- _YOUR TASK_
When the string "green" is part of a line below, that line should be copied.

- _INFORMATION_

——

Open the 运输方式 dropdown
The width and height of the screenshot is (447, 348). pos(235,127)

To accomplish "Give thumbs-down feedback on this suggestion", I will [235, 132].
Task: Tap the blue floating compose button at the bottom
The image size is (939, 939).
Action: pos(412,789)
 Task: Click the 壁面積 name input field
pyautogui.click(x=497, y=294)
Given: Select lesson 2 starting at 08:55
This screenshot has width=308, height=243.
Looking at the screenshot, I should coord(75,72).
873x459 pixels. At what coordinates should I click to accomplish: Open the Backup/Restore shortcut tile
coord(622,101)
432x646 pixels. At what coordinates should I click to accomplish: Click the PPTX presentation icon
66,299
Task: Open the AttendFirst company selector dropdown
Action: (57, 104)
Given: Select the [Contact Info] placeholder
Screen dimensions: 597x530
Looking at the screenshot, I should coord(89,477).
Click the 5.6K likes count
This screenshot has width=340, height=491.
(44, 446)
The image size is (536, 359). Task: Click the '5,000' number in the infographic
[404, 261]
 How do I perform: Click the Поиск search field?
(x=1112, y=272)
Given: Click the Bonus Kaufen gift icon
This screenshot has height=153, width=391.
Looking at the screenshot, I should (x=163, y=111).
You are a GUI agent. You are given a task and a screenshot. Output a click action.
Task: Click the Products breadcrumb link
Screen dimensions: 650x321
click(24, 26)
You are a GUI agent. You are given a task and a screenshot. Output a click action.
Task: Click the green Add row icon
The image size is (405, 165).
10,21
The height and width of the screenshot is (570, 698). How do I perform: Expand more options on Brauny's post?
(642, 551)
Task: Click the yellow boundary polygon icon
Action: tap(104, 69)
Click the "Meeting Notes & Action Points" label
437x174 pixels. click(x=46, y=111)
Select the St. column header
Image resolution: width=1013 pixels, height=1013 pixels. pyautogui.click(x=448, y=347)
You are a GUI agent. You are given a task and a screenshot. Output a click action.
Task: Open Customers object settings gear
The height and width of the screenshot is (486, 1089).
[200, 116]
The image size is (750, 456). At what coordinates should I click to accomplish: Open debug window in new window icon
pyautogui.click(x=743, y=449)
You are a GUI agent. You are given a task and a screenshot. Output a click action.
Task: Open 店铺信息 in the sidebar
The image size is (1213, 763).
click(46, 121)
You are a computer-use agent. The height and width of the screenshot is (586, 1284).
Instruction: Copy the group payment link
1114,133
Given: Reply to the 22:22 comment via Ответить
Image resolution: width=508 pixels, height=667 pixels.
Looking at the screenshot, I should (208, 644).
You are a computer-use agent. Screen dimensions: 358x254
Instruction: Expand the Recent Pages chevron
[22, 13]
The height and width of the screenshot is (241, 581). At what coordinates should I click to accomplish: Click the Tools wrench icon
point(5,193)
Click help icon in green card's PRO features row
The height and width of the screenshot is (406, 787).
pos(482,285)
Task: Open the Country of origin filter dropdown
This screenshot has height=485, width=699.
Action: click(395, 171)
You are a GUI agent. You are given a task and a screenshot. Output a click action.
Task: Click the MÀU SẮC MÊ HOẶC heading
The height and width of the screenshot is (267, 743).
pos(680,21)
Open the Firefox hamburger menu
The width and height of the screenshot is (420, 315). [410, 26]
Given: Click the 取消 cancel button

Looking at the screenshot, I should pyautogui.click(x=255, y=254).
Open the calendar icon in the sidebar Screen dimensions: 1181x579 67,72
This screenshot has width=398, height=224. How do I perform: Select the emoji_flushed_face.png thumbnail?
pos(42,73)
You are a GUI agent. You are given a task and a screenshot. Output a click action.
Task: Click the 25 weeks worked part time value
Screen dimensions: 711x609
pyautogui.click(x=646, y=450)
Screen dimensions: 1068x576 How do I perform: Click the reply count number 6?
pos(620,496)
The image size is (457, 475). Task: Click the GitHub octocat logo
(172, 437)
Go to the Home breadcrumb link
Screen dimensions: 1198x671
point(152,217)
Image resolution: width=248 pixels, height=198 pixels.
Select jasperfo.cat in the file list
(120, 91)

——

- _OUTPUT OF THE TASK_
Task: Click the green Add row icon
Click help icon in green card's PRO features row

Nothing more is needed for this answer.